I found this article to be a lovely and elegiac read. Also really informative. I was concentrating on our beavers, I never thought much about the little guys, except for cases of mistaken identity.
The Waning Reign of the Wetland Architect We Barely Know (Hint: Not a Beaver)
[Muskrats] are prolific breeders, raising a dozen or more young per year in times of plenty, as happy and quick to set up house along a drainage ditch as in a wetland sanctuary. Even as other so-called furbearers were trapped to near-oblivion in the 19th and early 20th centuries, muskrats flourished, and they persisted through the thoughtless times before the adoption of federal clean water laws and the advent of environmental agencies in the United States and Canada. They’re the sort of species for whom the International Union for Conservation of Nature’s formal designation of “least concern” has seemed quite appropriate. Impervious would be another term.
Yet, reports of declines continued to gather from throughout their native range, which runs from the Arctic Circle to the US–Mexico border. In 2017, biologists Adam Ahlers of Kansas State University and Edward Heske at the University of Illinois Urbana-Champaign published the most comprehensive analysis to date, confirming that the patterns did not seem to be a function of trapping statistics. Something else was going on—and whatever it was, it was big. Since the early 1970s, muskrat populations appeared to have fallen by at least one-half in 34 US states. In a handful of states, the collapse was near-total, coming in between 90 and 99 percent.
I just check my files and I last filmed a muskrat at the secondary dam in 2014. Around 2011 the phragmites taking over. Did they run out of food?
Another possibility is that muskrat habitats are changing in fundamental ways. Not only have many wetlands been lost to or degraded by human activity, but those that remain may be isolated, making it difficult for muskrats to travel between them and establish new homes. The importance of dispersal, as such movements are technically known, is neatly illustrated by research from northern Alberta’s vast Peace-Athabasca Delta, where the density of muskrat houses—the rodents often build mud-and-grass huts, counts of which are used as population proxies—has plummeted by 90 percent since the early 1970s.
I’m pretty sure our muskrats were bank dwellers, I never saw a single grass hut. But I had beavers on the brain.
Researchers also found that hydrological changes did more than reduce the availability of habitat. They altered the dynamics of life in the delta. Muskrats there could be understood not as a single population but as a network of subpopulations who, in isolation, are prone to extirpation during dry periods and as vegetation shifts. Historically, those subpopulations were replenished by new muskrats arriving from elsewhere in the delta via routes created by flooding; but as the floodplain shriveled, so did the network. The now-isolated subpopulations would vanish, one by one, without being renewed—something that might be happening in the wider world, wrote the researchers, not just in the Peace-Athabasca Delta.
The article talks about muskrats moving nutrients on a small scale. In very still ponds they might be the only thing that does.

◆ **RECORDS**:
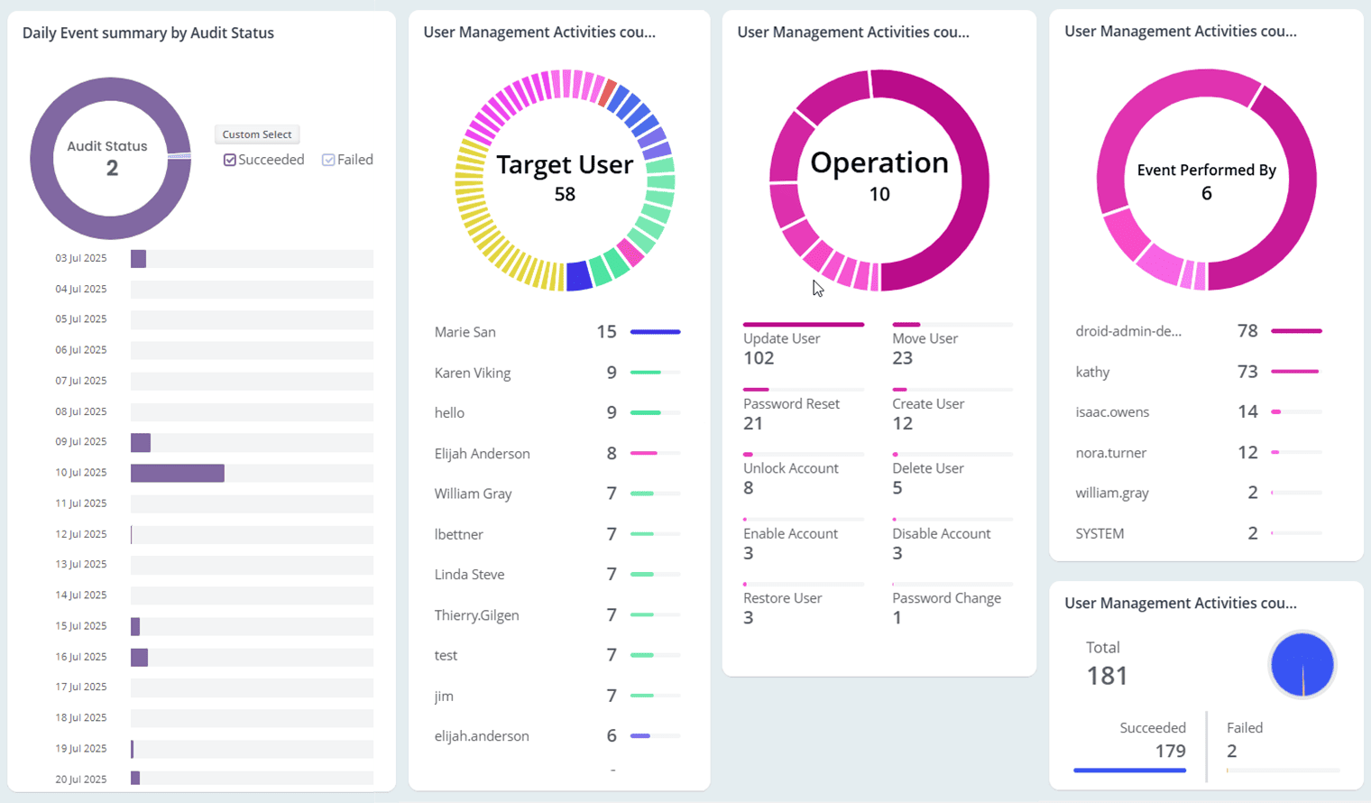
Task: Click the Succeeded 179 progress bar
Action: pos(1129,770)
...
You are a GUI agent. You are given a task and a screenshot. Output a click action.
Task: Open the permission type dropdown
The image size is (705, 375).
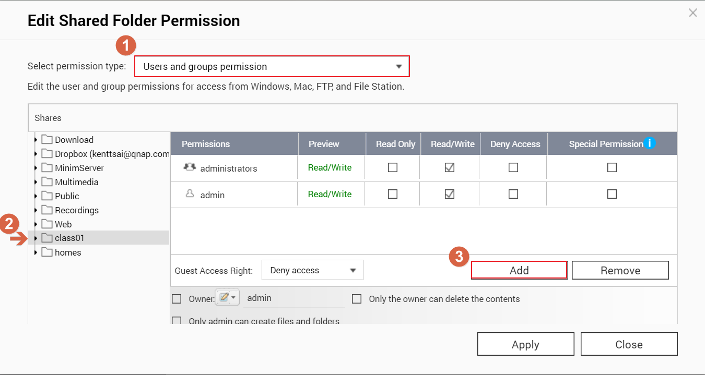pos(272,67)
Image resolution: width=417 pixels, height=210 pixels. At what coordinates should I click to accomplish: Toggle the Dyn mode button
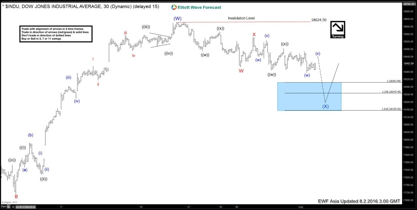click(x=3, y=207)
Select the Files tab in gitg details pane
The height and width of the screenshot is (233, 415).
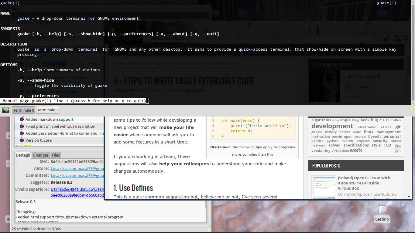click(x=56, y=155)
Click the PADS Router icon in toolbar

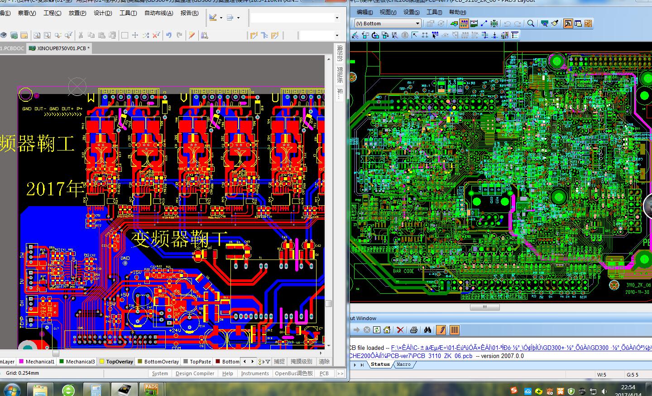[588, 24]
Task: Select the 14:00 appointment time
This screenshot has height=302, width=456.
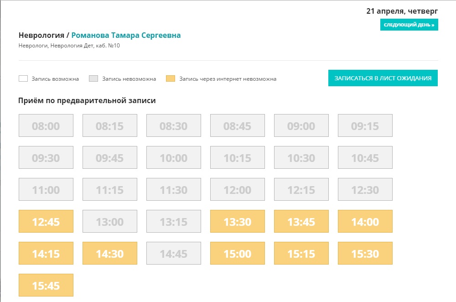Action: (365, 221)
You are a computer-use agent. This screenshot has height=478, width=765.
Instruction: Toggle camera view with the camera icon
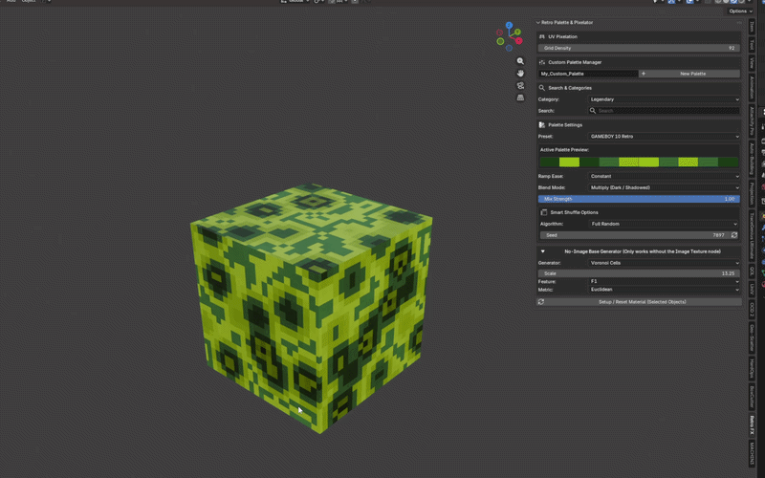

◆ **EXERCISE**: Do these statements agree with the muskrat text? Give yes or no for each, with the deciding words of the text quoted exactly. (a) The 2017 analysis by Ahlers and Heske found that the declines tracked trapping statistics. (b) The muskrat's native range extends from the Arctic Circle to the US–Mexico border. (c) In the Peace-Athabasca Delta, the density of muskrat houses has dropped by half since the early 1970s.

◆ **EXERCISE OUTPUT**:
(a) No: "confirming that the patterns did not seem to be a function of trapping statistics"
(b) Yes: "which runs from the Arctic Circle to the US–Mexico border"
(c) No: "has plummeted by 90 percent since the early 1970s"